Thursday, August 1, 2013

Upstream Color: An Explanatory Prologue

The most brilliantly told science fiction story I have ever seen on screen.  While Primer, Shane Carruth's previous film is confusing, Upstream Color is sublime, brilliant, full of insight of human nature.

Many have seen the film and seen images of beauty and heard the ambiance music yet considered it a Malick-ish essay or a dream.  However, it is a narrative, full of detail but minimizing dialogue, not explaining anything of what it is telling you.  It is like a modernist science fiction tale, full of implications, but we have to draw the conclusion.
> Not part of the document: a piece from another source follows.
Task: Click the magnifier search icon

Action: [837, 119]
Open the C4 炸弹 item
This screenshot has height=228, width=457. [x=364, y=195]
Rather than re-tell the tale, perhaps I can give you a few science (fiction) paragraphs for the background of the tale:

We all have a portion of our brains called mirror neurons.  They allow us to copy, within our minds, what we see another doing.  This is why, when someone we know yawns, we often feel compelled to yawn as well.  And why, when we watch a sport, we are exalted or miserable depending on the outcome of our team.  We repeat the experiences in our own minds and then own them.  This isn't fiction, it is science.  Look it up.
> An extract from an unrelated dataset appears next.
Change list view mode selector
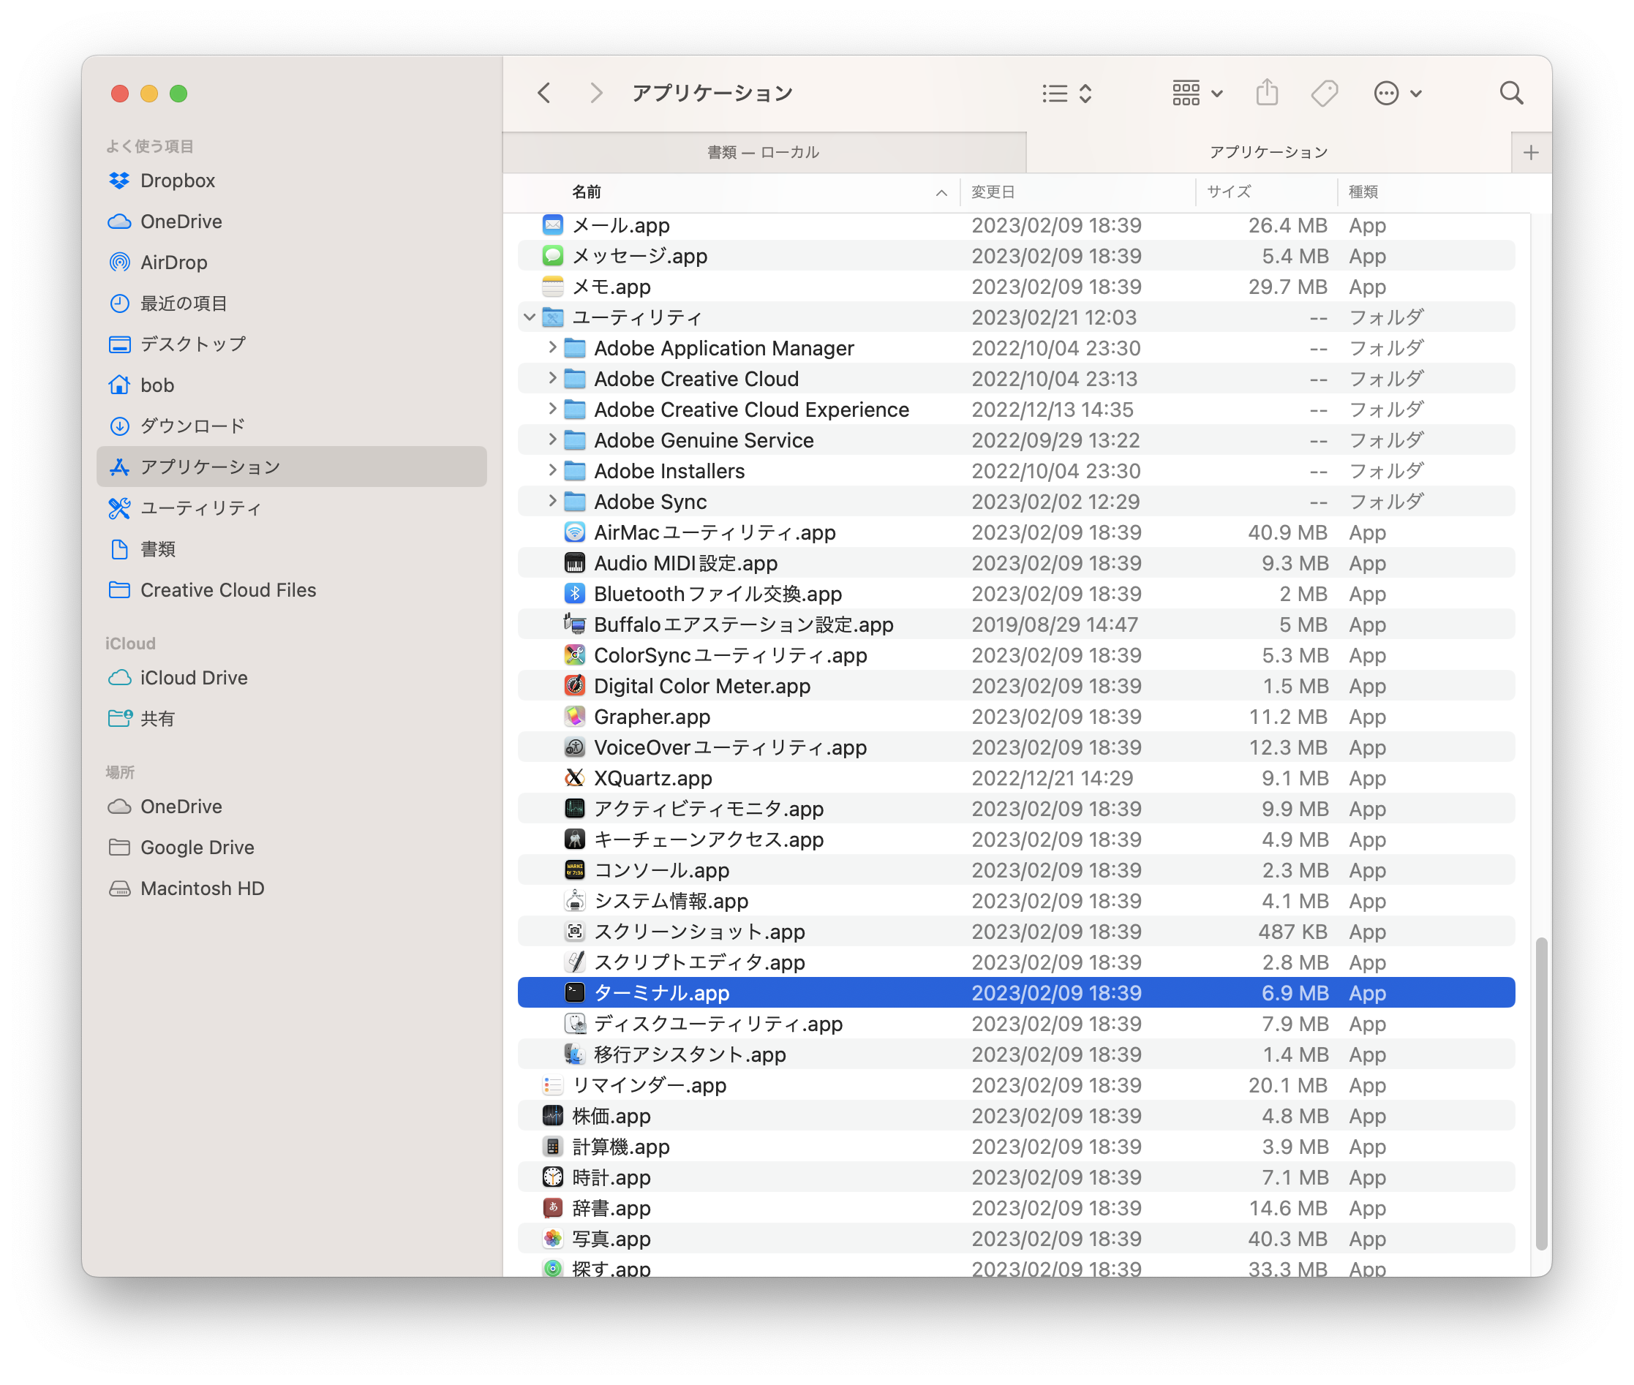Image resolution: width=1634 pixels, height=1385 pixels. pos(1066,93)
Suppose someone discovered a drug, say, from a plant, that could increase the effectiveness of this brain function.  To such a degree that we instantly know what another person is doing, and our actions can repeat theirs precisely, or we can experience what they are experiencing.  And if this drug is fed to a parasite, then if you can access the experiences of the parasite, you will access the experiences of another person, no matter what the distance between you.

Now let's go the next step and say that there is a Sampler.  Like a sampler of sounds, he collects experiences and lives off of them, perhaps creates art from them, like ambiance music.  But to collect these lives, he must kidnap people (or have them kidnapped), place a parasite in them until the drug and their internal organs are united and then he removes the parasites and places them into another compatible living organism.  
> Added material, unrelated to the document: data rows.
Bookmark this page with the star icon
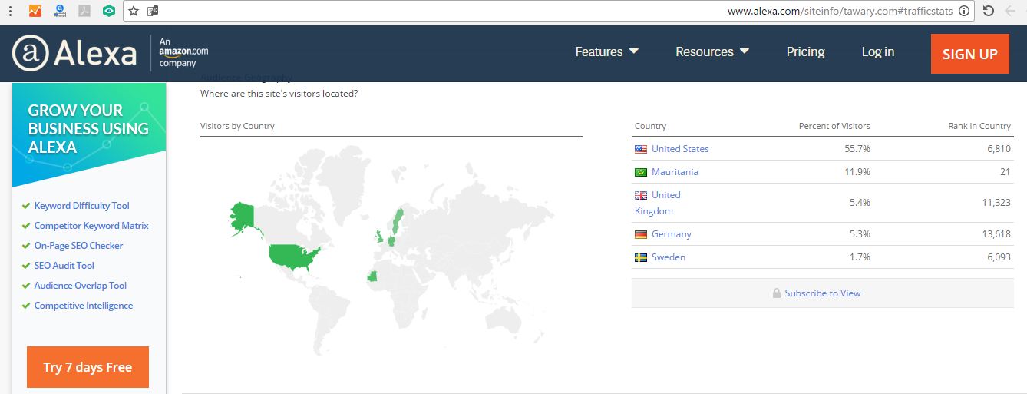 [x=134, y=11]
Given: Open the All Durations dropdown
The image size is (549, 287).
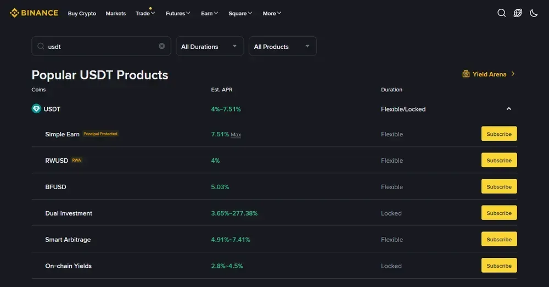Looking at the screenshot, I should [210, 47].
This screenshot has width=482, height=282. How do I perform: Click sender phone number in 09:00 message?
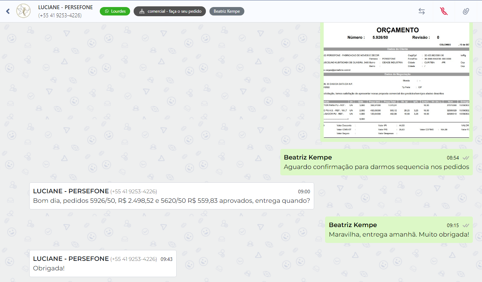pos(134,192)
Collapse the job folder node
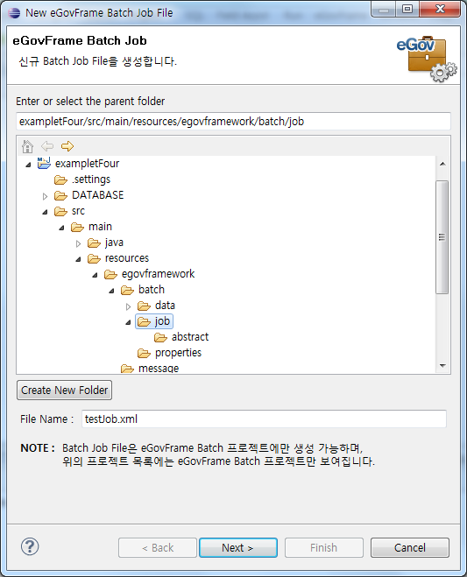 coord(128,322)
That's enough.  Now watch the film.  It is simply amazing.

My favorite parts are where those sampled are all at sea because they are experiencing things that have nothing to do with what their senses know around them.  They are so assured and so confused at the same time.  At times we have experienced this, but in this film it is explained in a fictional way.


I will be shocked if I do not make this my best film of the year.  It is the best film I've seen that has been released in the last year and a half, that's for certain.